抽出テキスト ::
━━━
いいですか、ここはテストに出しますからねー。もう一回言いますよ。
日本の所作や作法には、実は全部意味があったんです。
日本人の生活には、全てに體を整えるための<糸=意図>が張り巡らされているんです。昔の日本人の知恵って、どこまですごいの。
伊藤先生の古武術教室では、そういうことを学べるんです。(最後にもリンクあり。)
まとめ
いかがでしたか?楽しんでもらえたらいいなあ。これでも古武術の魅力やうさこが体感した古武術のすごさを書き切れていないんですけどね。
古武術を日常生活に活かした効果はかなりすごかったよ。
実際に、伊藤先生は高校教諭時代に古武術の知恵を使って、ヤンキー少年達を運動部の全国大会や各種大会に導いたんですって。生徒達自身が驚いていたみたいです。そりゃそうよね。さらに、大学進学なんてバカな夢を…と思っていた子達が大学進学を目指して合格するとか、崩壊しかけていた高校をいくつも立て直して来られたそうなんですよ。
現代でも古武術の知恵は威力を発揮しているんですね。
伊藤悟先生のホームページにはYouTubeチャンネルも貼り付けられているので、そこから日常生活にも使える技を学ぶことができます。また、全国を行脚して古武術教室を開催されているので、興味のある方はぜひ古武術教室に参加されて、その効果を体感してみてくださいね。
ホームページはこちらから。
本の紹介
本文中に出てきた本を紹介します。以下は本の宣伝を含みます。
━━━
データ行 ::
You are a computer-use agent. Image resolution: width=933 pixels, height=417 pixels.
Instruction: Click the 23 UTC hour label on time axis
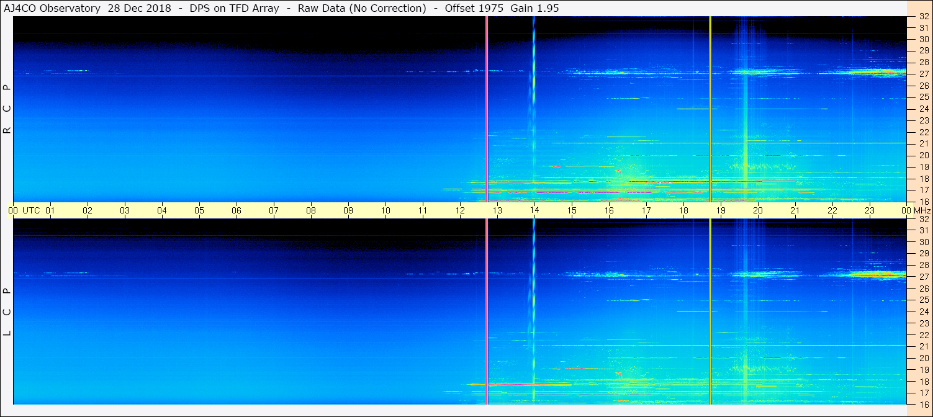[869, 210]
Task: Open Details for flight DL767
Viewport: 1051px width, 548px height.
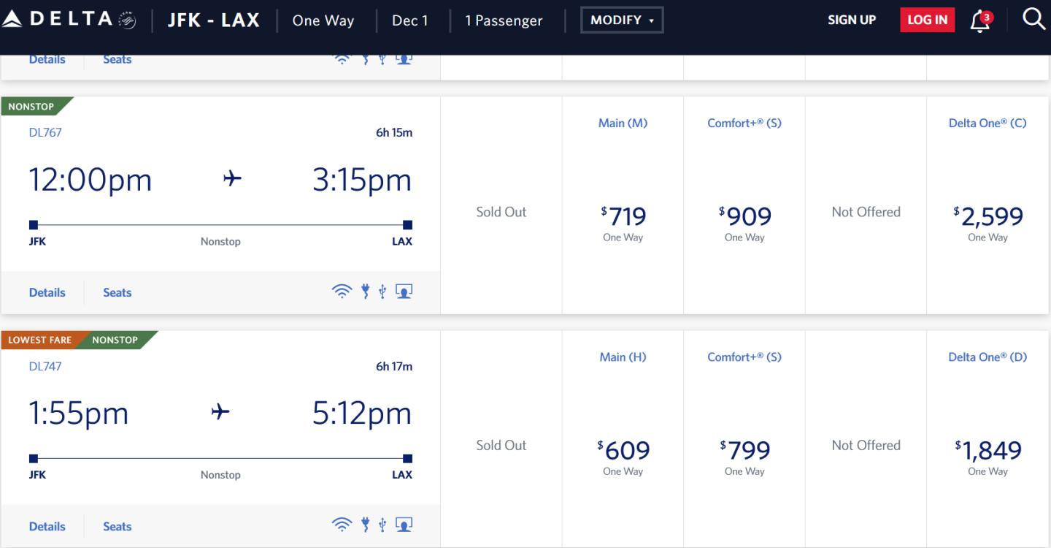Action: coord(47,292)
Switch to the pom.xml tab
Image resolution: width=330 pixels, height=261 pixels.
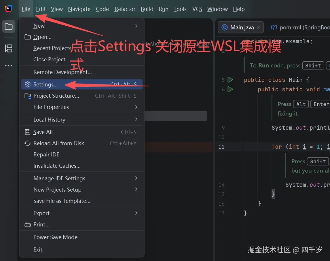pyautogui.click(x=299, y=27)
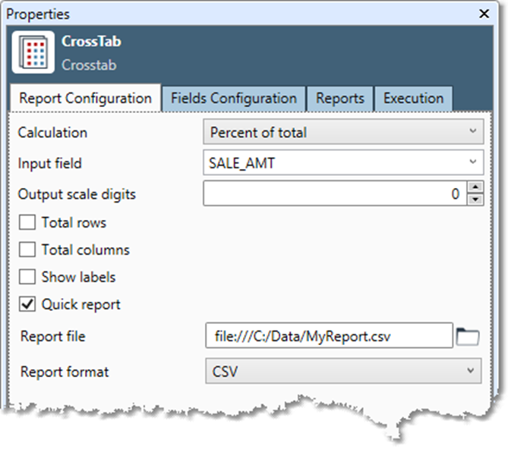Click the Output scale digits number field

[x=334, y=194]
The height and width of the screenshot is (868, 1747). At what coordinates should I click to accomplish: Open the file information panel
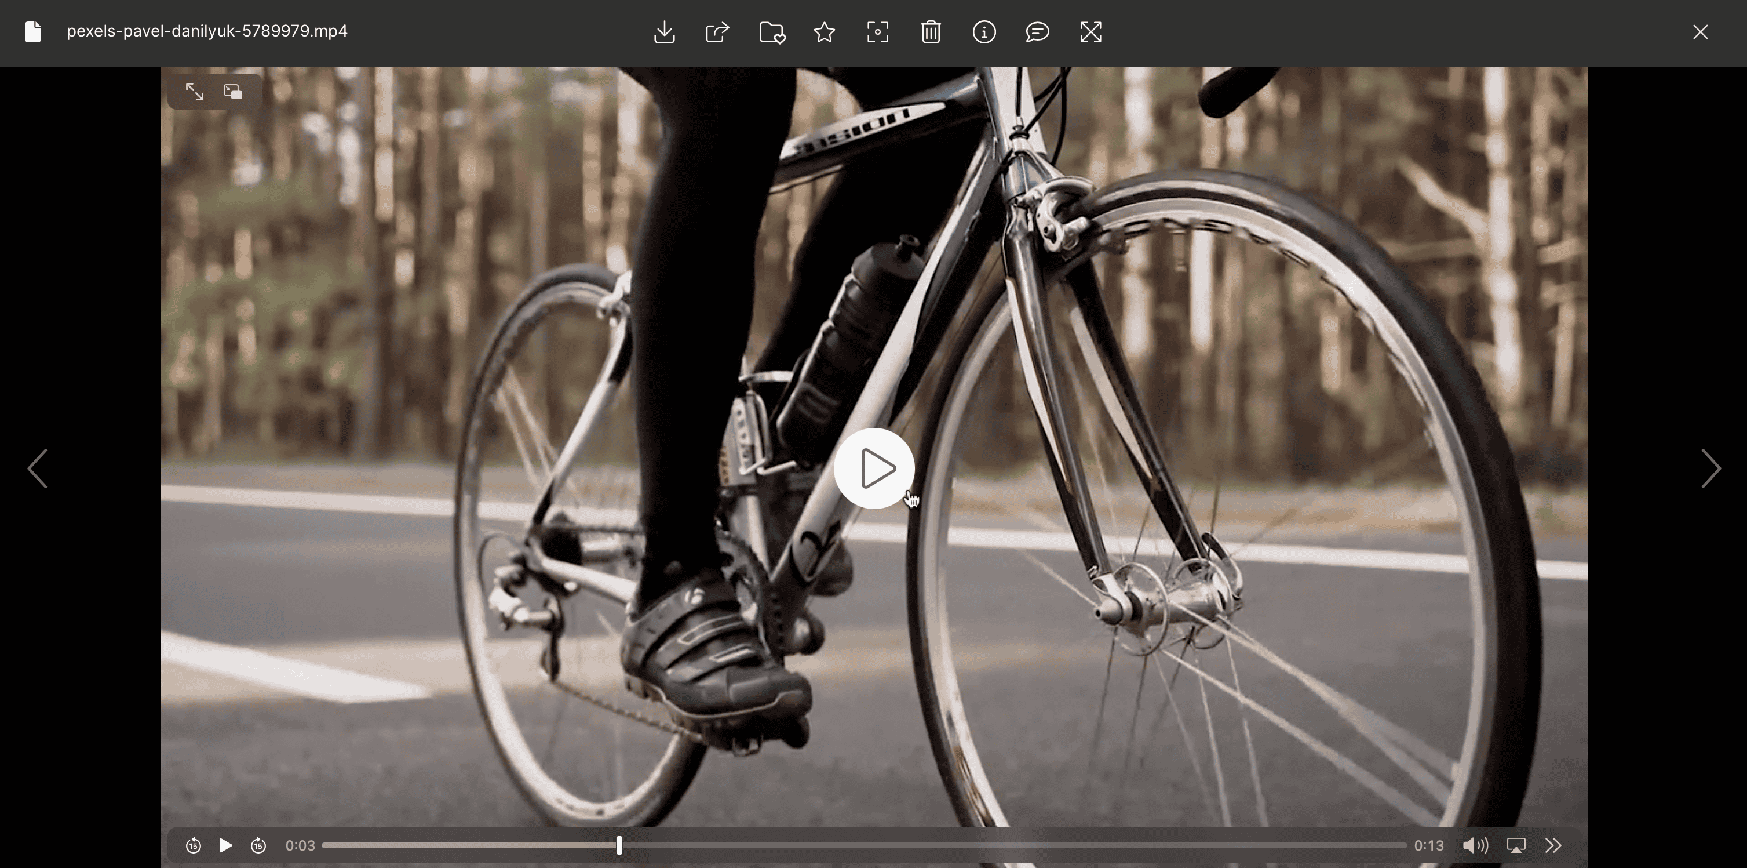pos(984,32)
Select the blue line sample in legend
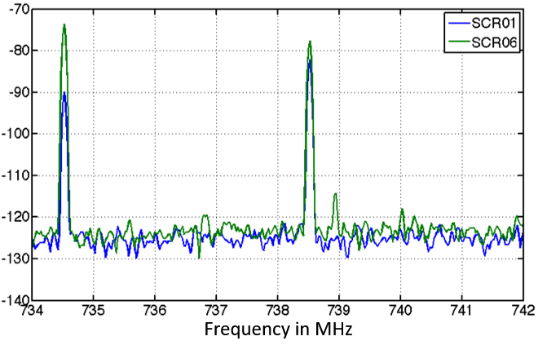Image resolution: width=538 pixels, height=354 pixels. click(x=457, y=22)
━━━
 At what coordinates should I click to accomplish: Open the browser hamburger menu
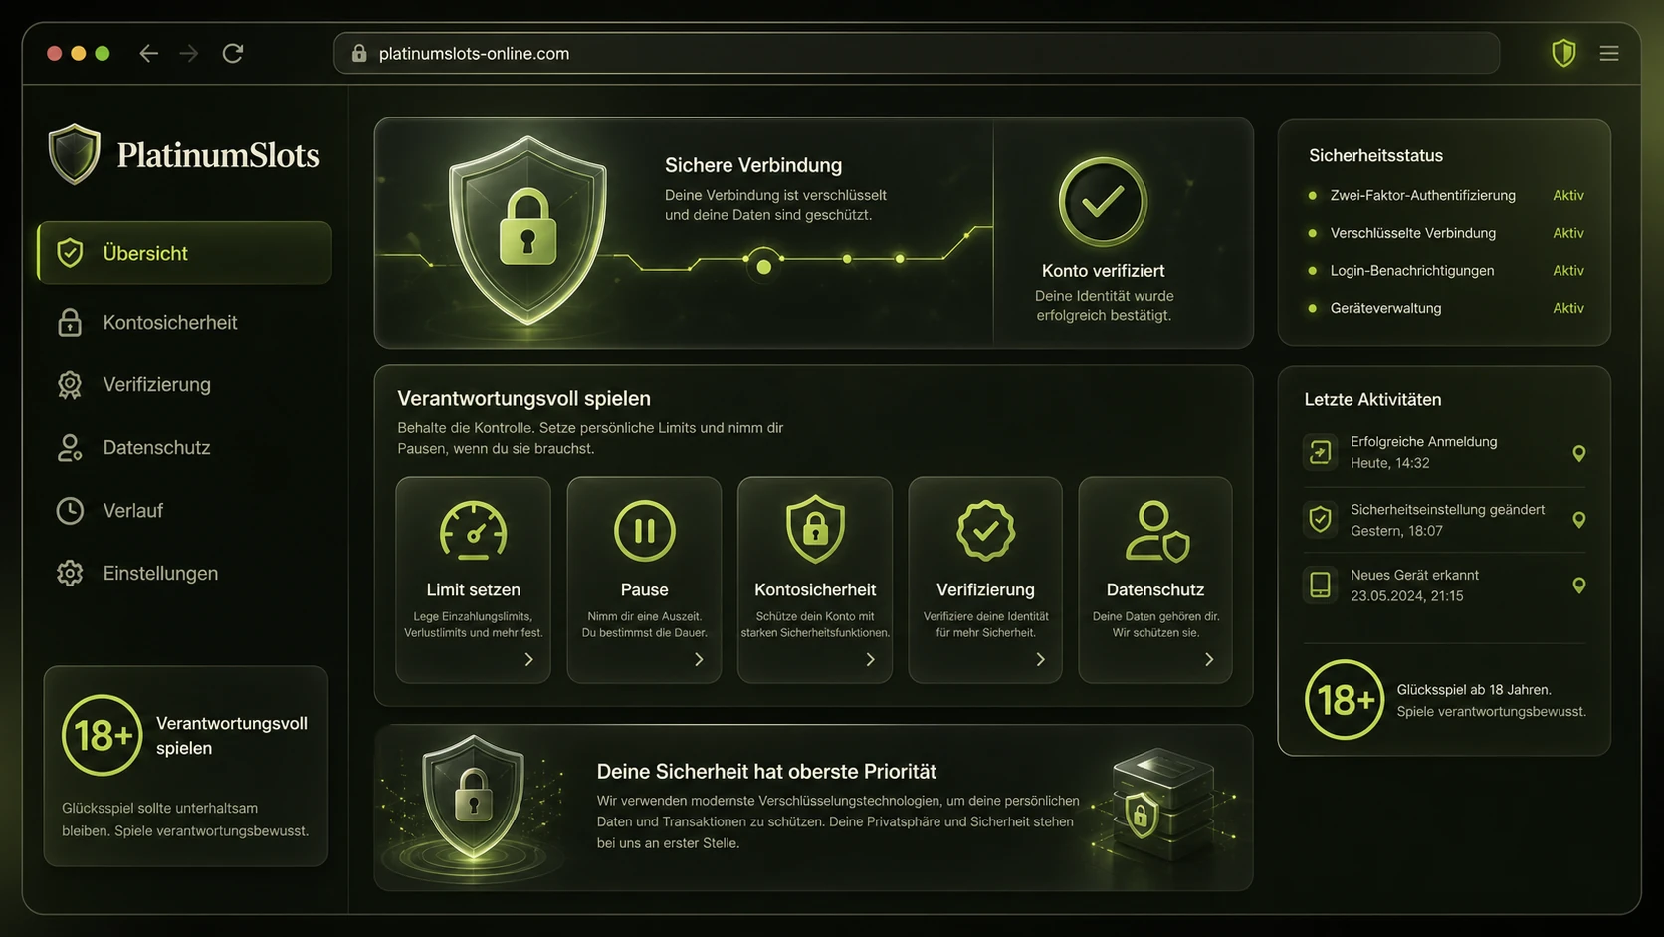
━━━
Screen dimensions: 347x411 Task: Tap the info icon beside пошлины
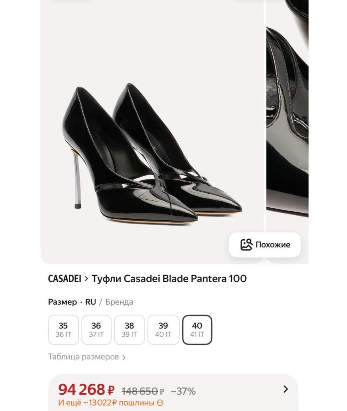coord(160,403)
━━━
作業指示 ::
a) 古武術についての文章の「古武術を日常生活に活かした効果はかなりすごかったよ。」から「ホームページはこちらから。」までを、一字も変えずに書き写してください。
b) 古武術についての文章によると、伊藤先生は高校教諭時代、古武術の知恵を使ってヤンキー少年達をどこへ導いたか。
c) 古武術についての文章を、最後の文のあとから書き継げ。

最終回答 ::
a)
古武術を日常生活に活かした効果はかなりすごかったよ。
実際に、伊藤先生は高校教諭時代に古武術の知恵を使って、ヤンキー少年達を運動部の全国大会や各種大会に導いたんですって。生徒達自身が驚いていたみたいです。そりゃそうよね。さらに、大学進学なんてバカな夢を…と思っていた子達が大学進学を目指して合格するとか、崩壊しかけていた高校をいくつも立て直して来られたそうなんですよ。
現代でも古武術の知恵は威力を発揮しているんですね。
伊藤悟先生のホームページにはYouTubeチャンネルも貼り付けられているので、そこから日常生活にも使える技を学ぶことができます。また、全国を行脚して古武術教室を開催されているので、興味のある方はぜひ古武術教室に参加されて、その効果を体感してみてくださいね。
ホームページはこちらから。

b) 運動部の全国大会や各種大会に導いた。

c)
『謹訳 平家物語』林望著、祥伝社。全4巻。
リンボウ先生こと林望さんが現代語訳された平家物語です。林望さんが「源氏物語と並んで日本文学を代表する物語」と言っているのが、この平家物語です。栄華を誇って時に傍若無人を働いた平家が、源氏に滅ぼされてゆく様が泣けます。物知りな知人が言うには、全国に平家の落武者伝説が残るのは、源氏が平家を一人残らず滅ぼしたからだとか。チコちゃんによると、運動会の紅白の組分けも源平の合戦から来ているんですってね。日本史にものすごく感情移入できます。そんな方はこちらから↓
『鎌倉ものがたり』西岸良平著、双葉社
『DESTINY鎌倉ものがたり』で堺雅人さんと高畑充希さんの共演で映画化された原作の漫画です。原作の漫画は鎌倉市内の飲食店に入ると置かれていたりして、少し読んだんですが、割とどろっとした仄暗い話が多かった(笑)。でも映画はそこをまろやかにしてファンタジー仕立てにしている感じなので、観てみたいと思っています。著者は『三丁目の夕日』の原作者でもあり、映画化は『三丁目〜』と同じ山﨑貴監督なんですね。
1巻だけ貼っておきます。
こう言うことを掘り下げてばかりいると「この人って変わってるな」と思う人から「変態」と呼ばれます(笑)。えええ、あなたから言われる訳?
そんな変態が書いた今日の記事も楽しんで頂けたら嬉しいです。
記事の内容や紹介した本についての感想やご質問もお待ちしています。氣軽にコメントをくださいね。
では、またね!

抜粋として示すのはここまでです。